Millennials Are Remarkably Independent
But it’s not just the “authenticity” of a Paul or Sanders that draws the millennial vote. According FiveThirtyEight’s Nate Silver, millennial voters are more independent than any of the generations before them. They are not afraid of words like “socialist” or “libertarian”—rather, they’re often intrigued by these parties beyond the mainstream.
Just like many young people are moving away from pop artists and chain restaurants, lots of millennials are challenging the political orthodoxy of their parents. They’re looking for candidates who are different, maybe even a little controversial.
On the actual issues, millennials often sway libertarian: they’re fiscally conservative, value the right to privacy, and reject stricter gun laws. (Although Bernie’s rise to fame suggests that no college student or grad is going to say no to free college and freedom from student loan debt.)
But as millennial Bonnie Kristian wrote for Rare, “Millennials like me have grown into adulthood with an awful economy and constant war. Each new newsday seems to bring yet another report of some secret, dastardly way the government is violating our liberties and trampling the rule of law.”
These folks, unhappy as they are with the status quo, are not eager to join Clinton’s camp. They want change.
Millennials Are Looking For Consistency
In an article about Ron Paul’s 80th birthday party, Kristian shared this story she heard about Paul during the festivities:
Before Paul went on stage to speak at the Arab American Institute’s National Leadership Conference in 2007, someone asked if he’d prepared a special talk for that night’s unique audience. “No,” Paul replied, “it’s the same speech I give everywhere.”
It’s that consistency — that commitment, as Woods phrased it, to simply “telling unpopular truths to audiences of all kinds” — that makes Paul beloved among those who agree with him and respected among those who don’t.
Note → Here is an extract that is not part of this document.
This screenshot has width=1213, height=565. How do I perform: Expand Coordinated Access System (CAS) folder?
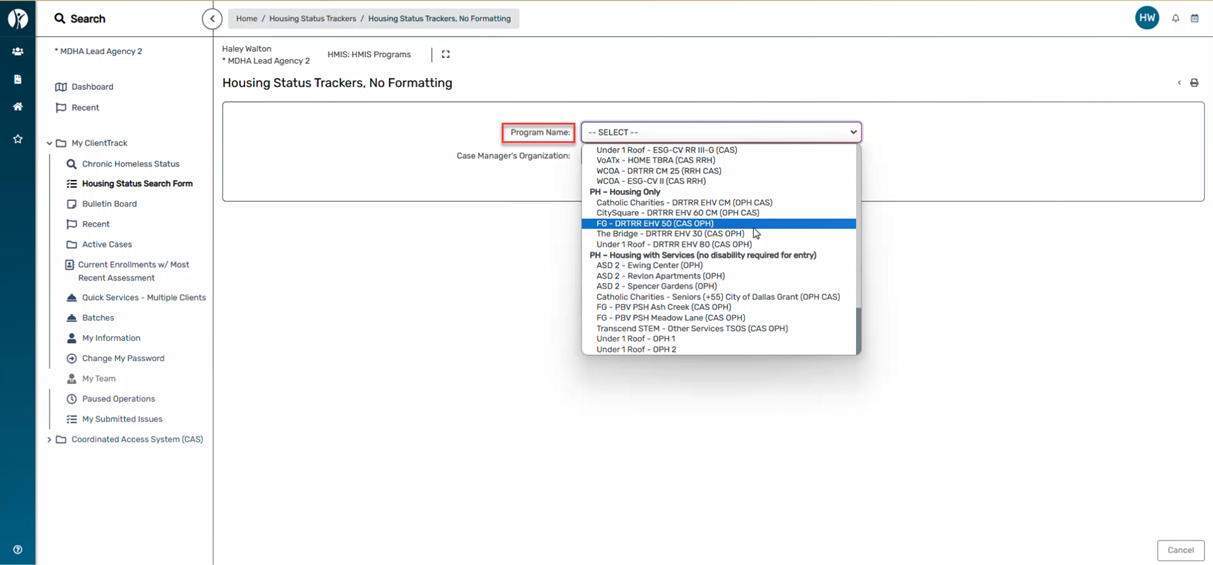49,440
In truth, very few politicians have demonstrated this sort of consistency. This isn’t always indicative of horrible sin and duplicity—sometimes, it’s just indicative of our political reality. Those who work in Washington often have to give up or alter their intended goals to fit what’s possible. Bernie Sanders himself, despite the hopeful idealism many youngsters see in him, is not the perfectly consistent candidate that many assume him to be.
However, this overall desire for integrity continues to drive millennial voters—and to push them away from candidates like Donald Trump and Hillary Clinton. Neither presidential candidate has been particularly consistent over the course of their political or personal histories. Their pasts are riddled with mystery, backpedaling, flip-flopping, and waffling. Perhaps this, more than anything else, is what distances them from the youth vote.
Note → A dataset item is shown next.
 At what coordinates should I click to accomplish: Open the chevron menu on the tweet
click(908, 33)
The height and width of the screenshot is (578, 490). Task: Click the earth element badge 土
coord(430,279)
People like Paul—who demonstrate staunch adherence to a set of principles—are refreshingly counter to mainstream politicians’ inconstancy. They appeal to the millennial crowd with their dependability, and with their idealism.
Who Should Millennials Vote For In 2016?
But there isn’t a Bernie Sanders or Ron Paul on the ballot this year. And that’s a reality young people are going to have to accept. As voters, we too must ask ourselves how best to balance idealism and consistency with realism and compromise.
There are few Ron Pauls in the world, and we may have to forgive our politicians for their failings of inauthenticity and inconsistency. We’ll have to discover which issues—beyond aesthetic appeal and manner—draw us toward a specific candidate. And then we’ll have to bite the bullet, and cast our ballot.